Deep Learning-Based OCR Techniques at Meituan

Meituan’s OCR system replaces the classic preprocess‑segment‑recognize pipeline with deep‑learning components—CNN‑based text detection, synthetic‑data‑trained character models, and BLSTM‑CTC sequence recognition—delivering far higher accuracy on noisy, varied real‑world images such as menus, receipts, and IDs, though further integration with layout analysis remains needed.

Meituan Technology Team
Meituan Technology Team
Meituan Technology Team
Deep Learning-Based OCR Techniques at Meituan

Meituan applies AI across many services, and has built one of the largest, most complex real‑time intelligent delivery scheduling systems, a large‑scale voice interaction product, and a massive knowledge graph for food items, supporting hundreds of millions of users.
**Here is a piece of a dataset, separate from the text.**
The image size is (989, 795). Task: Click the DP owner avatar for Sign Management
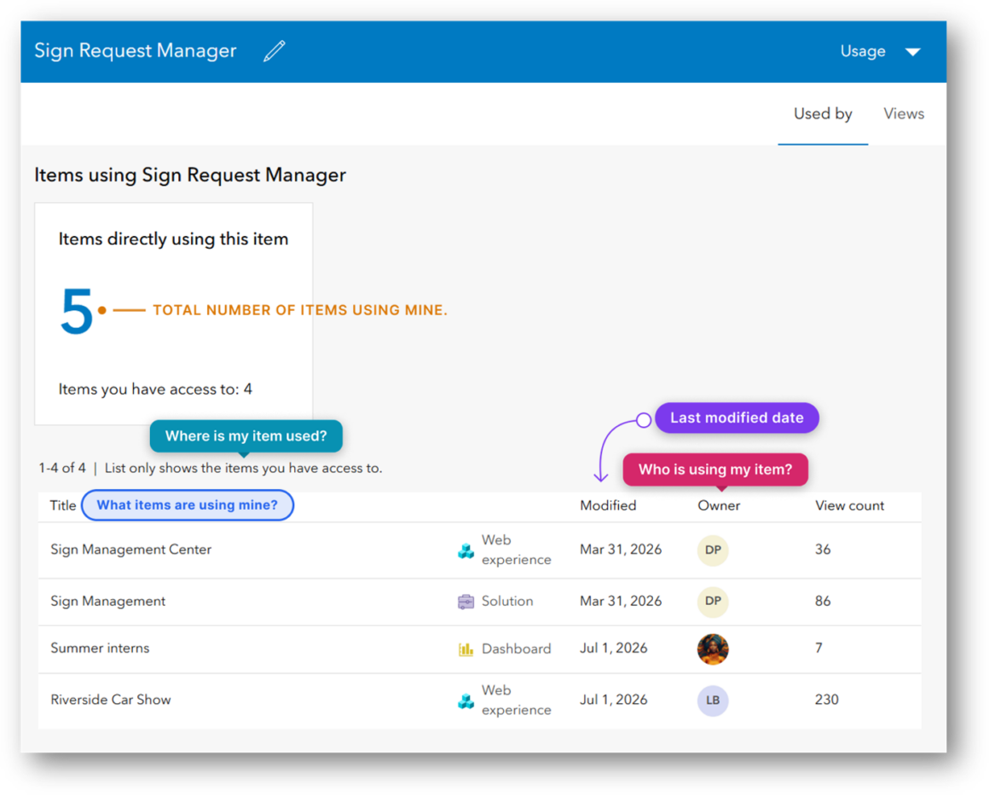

Starting a series “AI in Meituan”, this article (excerpt from chapter 15 of “Meituan Machine Learning Practice”) focuses on OCR (optical character recognition) in computer vision.

Background : Computer vision enables detection, recognition, and understanding of visual targets. In Meituan, OCR is used in order entry, menu display, receipt processing, and credential verification.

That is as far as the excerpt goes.